Boris Johnson é vítima de sua própria personalidade. A rebelião partidária que forçou o premiê britânico a renunciar não se deveu à adoção de uma política pública fracassada ou a uma crise econômica, mas ao acúmulo de escândalos envolvendo a pessoa física do líder.
O mais danoso deles foi, sem dúvida, a revelação de que Johnson promoveu uma série de festas com membros de seu gabinete durante o lockdown, quando esse tipo de reunião estava proibido —e o premiê mentiu sobre esses encontros.
Um deles deu-se às vésperas do funeral do príncipe Philip, o que foi considerado desrespeitoso até para os padrões de bufão de Johnson.
De alguma forma, porém, ele vinha conseguindo sobreviver ao "partygate". A gota d’água, entretanto, foi o "Pinchergate" —a descoberta de que Johnson entregou cargo de confiança a Chris Pincher, sobre quem pesam acusações de assédio sexual, e mentiu ao dizer que não tinha conhecimento delas.
A partir daí, deflagrou-se a revolta conservadora, com importantes secretários de governo renunciando a seus postos e deixando o líder insustentavelmente isolado.
Curiosamente, os mesmos problemas de conduta que custaram seu emprego levaram Johnson a tal posição. Ele só se tornou premiê por causa do brexit, do qual foi apoiador de primeira hora. Não mediu esforços para promover a causa, o que incluiu fake news sobre os custos de o Reino Unido estar integrado à União Europeia.
Aliás, antes de entrar para a política, ainda como jornalista lotado em Bruxelas, Johnson já produzia um noticiário sensacionalista e enviesado contra o bloco.
Chegou ao poder em 2019, em substituição a Theresa May, que vinha encontrando dificuldades para negociar os termos de saída.

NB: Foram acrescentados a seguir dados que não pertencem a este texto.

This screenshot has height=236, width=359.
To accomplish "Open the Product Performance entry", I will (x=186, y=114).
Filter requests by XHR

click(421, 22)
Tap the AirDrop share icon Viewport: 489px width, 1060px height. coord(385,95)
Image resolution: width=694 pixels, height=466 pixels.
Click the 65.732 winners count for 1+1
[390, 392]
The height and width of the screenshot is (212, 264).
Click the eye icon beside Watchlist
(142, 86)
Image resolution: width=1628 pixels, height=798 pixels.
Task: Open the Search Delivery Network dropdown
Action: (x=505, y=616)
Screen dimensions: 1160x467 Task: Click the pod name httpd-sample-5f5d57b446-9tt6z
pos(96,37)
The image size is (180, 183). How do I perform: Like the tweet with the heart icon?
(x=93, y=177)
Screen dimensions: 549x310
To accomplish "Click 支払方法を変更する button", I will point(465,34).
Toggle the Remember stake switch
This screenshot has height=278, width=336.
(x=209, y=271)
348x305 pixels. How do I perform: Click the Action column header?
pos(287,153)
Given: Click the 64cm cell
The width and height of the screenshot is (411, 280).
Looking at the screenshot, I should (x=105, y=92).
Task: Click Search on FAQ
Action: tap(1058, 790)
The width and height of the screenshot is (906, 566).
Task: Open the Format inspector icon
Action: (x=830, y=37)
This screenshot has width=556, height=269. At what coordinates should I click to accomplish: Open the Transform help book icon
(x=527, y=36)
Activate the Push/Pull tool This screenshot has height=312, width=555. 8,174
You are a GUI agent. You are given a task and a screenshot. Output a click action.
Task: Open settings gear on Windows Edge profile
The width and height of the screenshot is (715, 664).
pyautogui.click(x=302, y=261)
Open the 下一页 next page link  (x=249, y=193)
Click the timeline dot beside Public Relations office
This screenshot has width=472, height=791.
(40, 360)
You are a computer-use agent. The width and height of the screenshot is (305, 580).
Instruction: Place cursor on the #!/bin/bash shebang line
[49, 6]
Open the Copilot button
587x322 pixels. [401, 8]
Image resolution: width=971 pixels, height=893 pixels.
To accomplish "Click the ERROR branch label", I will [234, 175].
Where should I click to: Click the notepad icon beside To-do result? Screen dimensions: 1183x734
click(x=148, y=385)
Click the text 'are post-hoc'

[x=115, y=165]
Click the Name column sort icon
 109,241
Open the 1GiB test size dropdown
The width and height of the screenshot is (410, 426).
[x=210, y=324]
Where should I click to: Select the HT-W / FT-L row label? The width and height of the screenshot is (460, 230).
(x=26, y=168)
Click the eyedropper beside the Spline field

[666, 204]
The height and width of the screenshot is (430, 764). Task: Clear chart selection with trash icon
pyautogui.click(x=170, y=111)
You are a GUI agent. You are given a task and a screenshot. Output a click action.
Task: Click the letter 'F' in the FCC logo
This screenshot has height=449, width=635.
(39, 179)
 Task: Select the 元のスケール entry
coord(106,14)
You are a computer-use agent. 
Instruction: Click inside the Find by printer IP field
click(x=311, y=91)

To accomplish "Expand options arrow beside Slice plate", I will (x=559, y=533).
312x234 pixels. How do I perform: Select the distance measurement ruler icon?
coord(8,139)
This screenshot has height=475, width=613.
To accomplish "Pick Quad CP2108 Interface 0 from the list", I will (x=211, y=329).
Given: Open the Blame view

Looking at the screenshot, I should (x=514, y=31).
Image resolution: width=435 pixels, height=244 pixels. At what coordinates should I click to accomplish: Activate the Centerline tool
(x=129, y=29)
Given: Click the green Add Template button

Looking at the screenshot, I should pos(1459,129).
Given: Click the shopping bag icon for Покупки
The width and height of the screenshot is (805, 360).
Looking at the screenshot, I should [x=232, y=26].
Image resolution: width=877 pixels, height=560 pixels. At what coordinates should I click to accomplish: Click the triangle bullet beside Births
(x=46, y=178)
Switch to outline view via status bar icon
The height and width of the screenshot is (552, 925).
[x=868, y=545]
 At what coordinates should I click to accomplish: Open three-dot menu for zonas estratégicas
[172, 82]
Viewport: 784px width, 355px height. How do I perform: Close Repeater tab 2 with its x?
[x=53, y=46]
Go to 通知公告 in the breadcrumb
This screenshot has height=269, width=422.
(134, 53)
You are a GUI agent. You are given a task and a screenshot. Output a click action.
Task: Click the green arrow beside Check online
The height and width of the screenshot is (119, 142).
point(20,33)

Pouco depois de assumir, convocou eleições, que os conservadores venceram por larga margem.
Até hoje o país discute se essa foi uma vitória do incumbente ou uma derrota dos rivais trabalhistas, então sob a liderança de Jeremy Corbyn, mas o fato é que o resultado deu ao primeiro-ministro um claro mandato para negociar o divórcio com a UE —o que ele fez.
Muitas vezes, Johnson foi comparado a Donald Trump, Jair Bolsonaro (PL) e outros expoentes da mesma estirpe. A comparação só faz sentido até certo ponto.
O britânico se fantasiou de inimigo do establishment para impulsionar a carreira e nunca hesitou em mentir por seus objetivos. Mas, ao contrário de Trump e Bolsonaro, mantém vínculos com a realidade.
No início da pandemia, adotou uma posição negacionista. Ao ver a situação agravar-se e após contrair a doença, porém, soube rever a abordagem, promovendo lockdowns e acelerando a vacinação.
Sucumbiu ao sentimento, algo aristocrático, de que as regras que valiam para todos não se aplicavam a sua pessoa. Foi um erro capital.